A couple of years ago I went to a man’s office to make a situation right.  And he was, in my opinion, more in the wrong than I was.  But I was in the wrong.  He wouldn’t even talk to me.  I did what I had to do to make reconciliation, to make forgiveness but he wouldn’t even talk to me or discuss it with me.  Sometimes you will have situations like that.  Reconciliation cannot always be the goal when you do this forgiveness work.  Sometimes the relationship will not be reconciled.  But you do what God commands you to do.

Let me add this one caveat.  Saying “I am sorry” is not saying “will you forgive me?”  That is a cheap way, a superficial way, a sorry way to do it.  People say this all the time.  “I’m sorry if you are hurt.”  What is that?  “I’m sorry if I was out of line.”  That is not an apology.  That is not asking forgiveness.  You are still one up.  Forgiveness sounds like this.  “I’m sorry I messed up in this situation.  Will you forgive me?”  You see those four powerful words make me vulnerable.  We would much prefer to say we are sorry, period.  That is not what we are talking about.  We are talking about forgiveness.

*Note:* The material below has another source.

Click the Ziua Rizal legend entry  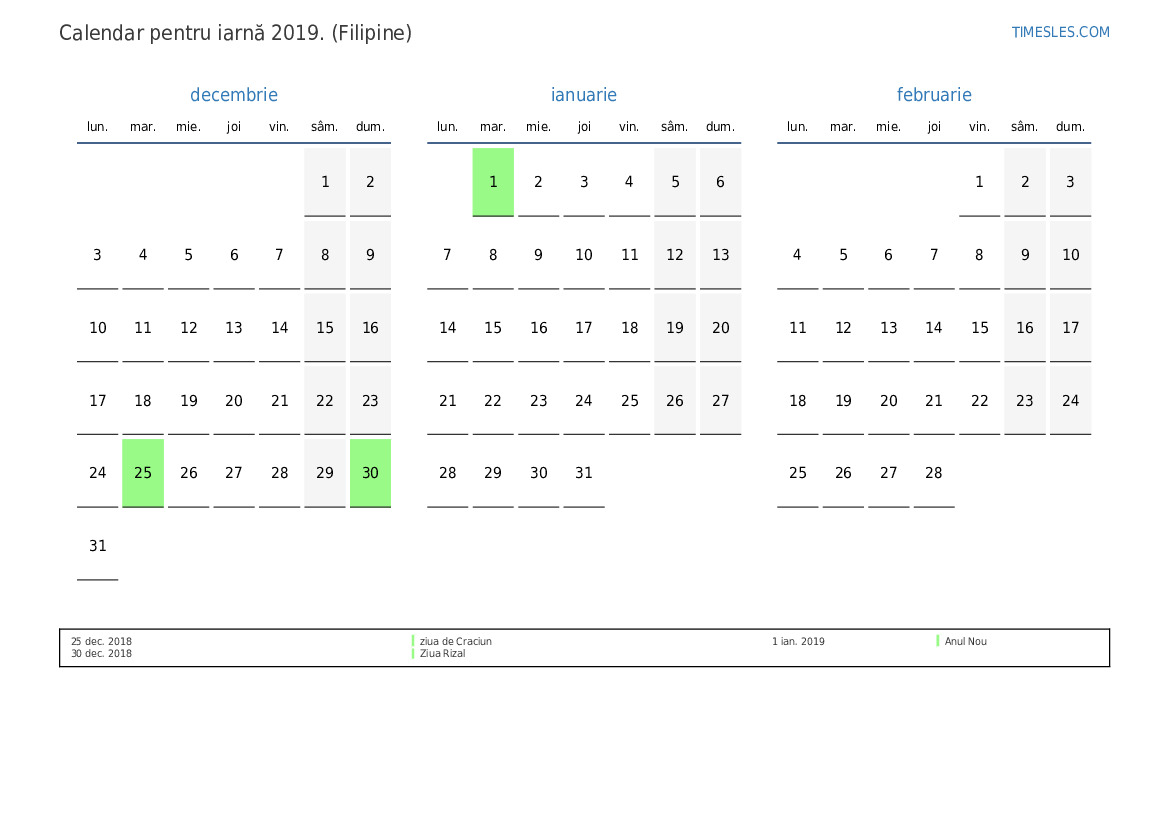pyautogui.click(x=442, y=654)
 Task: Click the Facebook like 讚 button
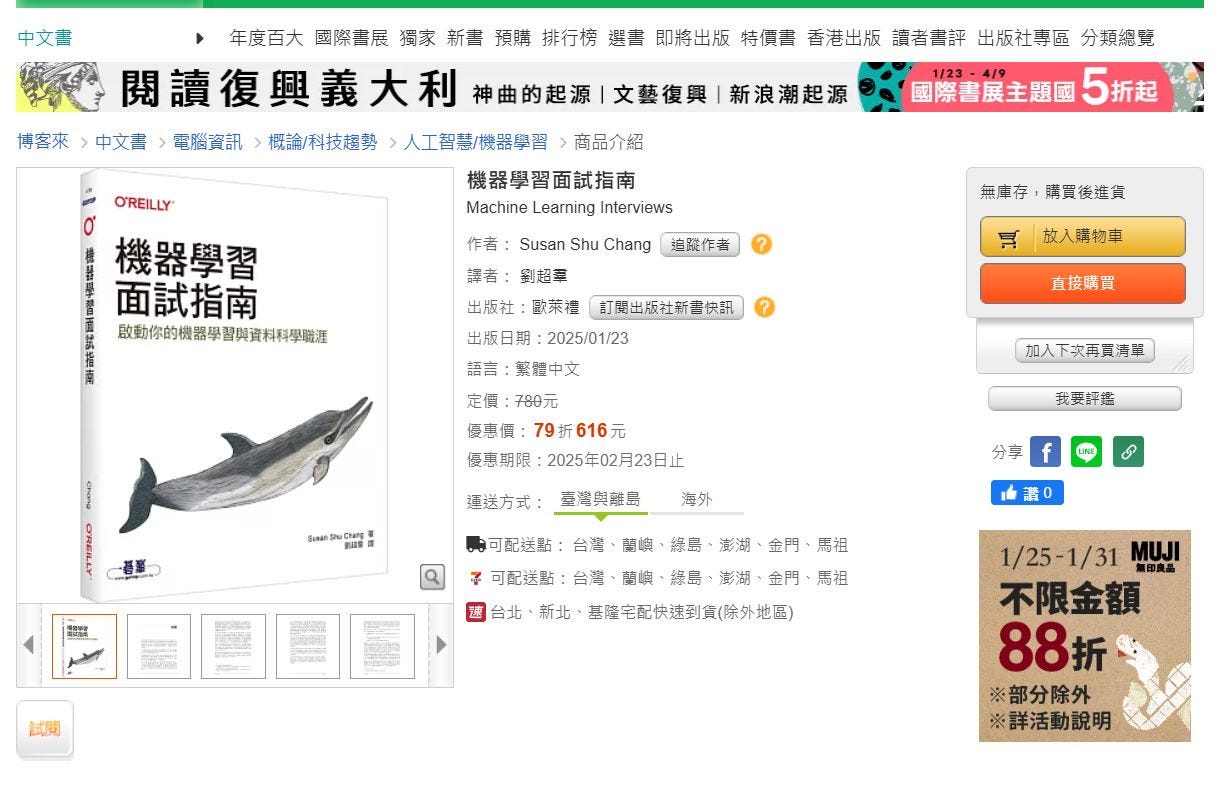(1027, 493)

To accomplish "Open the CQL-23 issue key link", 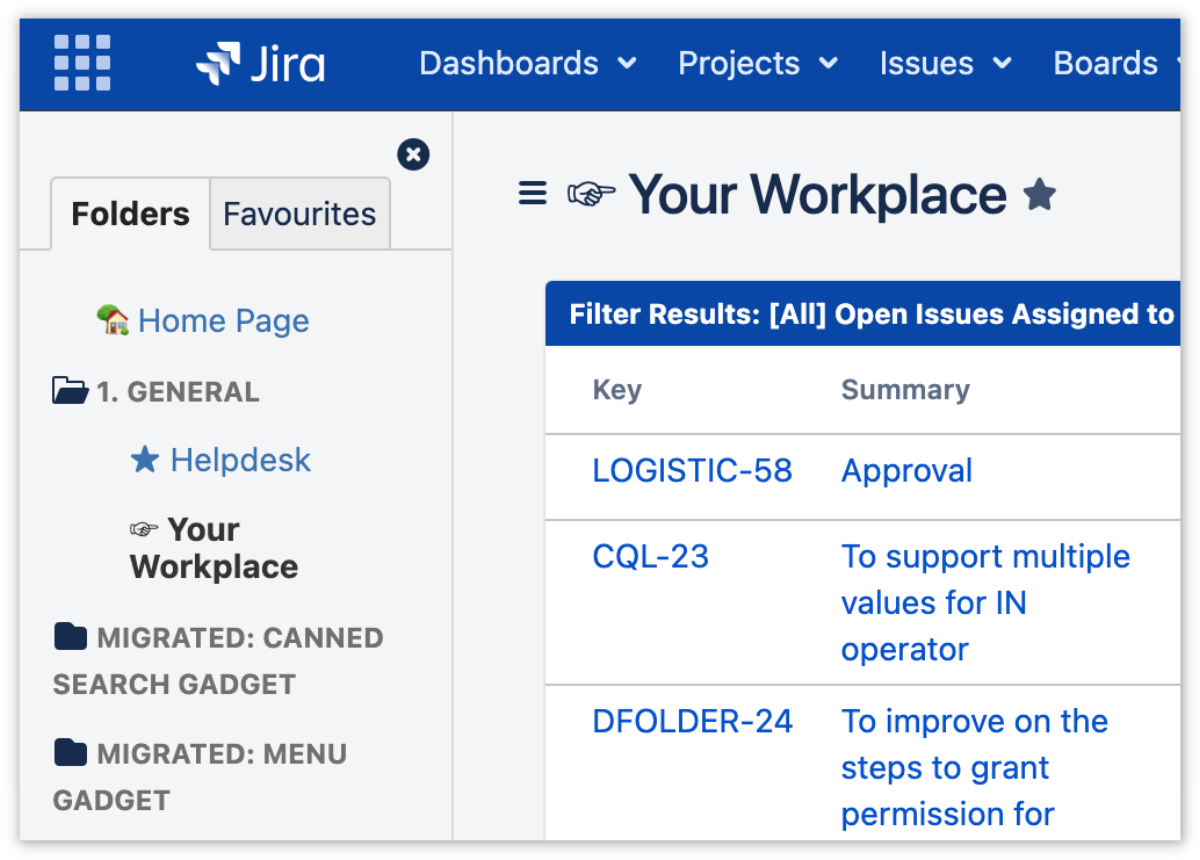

Now, when you think about the application today, make a list and check it twice and giving the gift of forgiveness, you believe that it will take a lot of work.  To set aside one’s ego and pride and really do itcan be hard.  Go back to Jesus.  What did Jesus do?  Jesus set aside His majesty.  He humbled himself and he suffered by living a flawless life and dying on the cross for your sins and mine in order to secure our forgiveness.  He did that.  And yet He sees people like you and me who will not swallow our pride and our ego and humble ourselves to get relationships right.  Again, what a motivation that is to be a person of forgiveness.

So, during the countdown until Christmas, as we see it, taste it, smell it and feel it, what are you going to do?  Are you truly going to have a white Christmas?  Because if you make that decision, you can have a right Christmas every day of the year and your life will be a living example of a Christmas classic.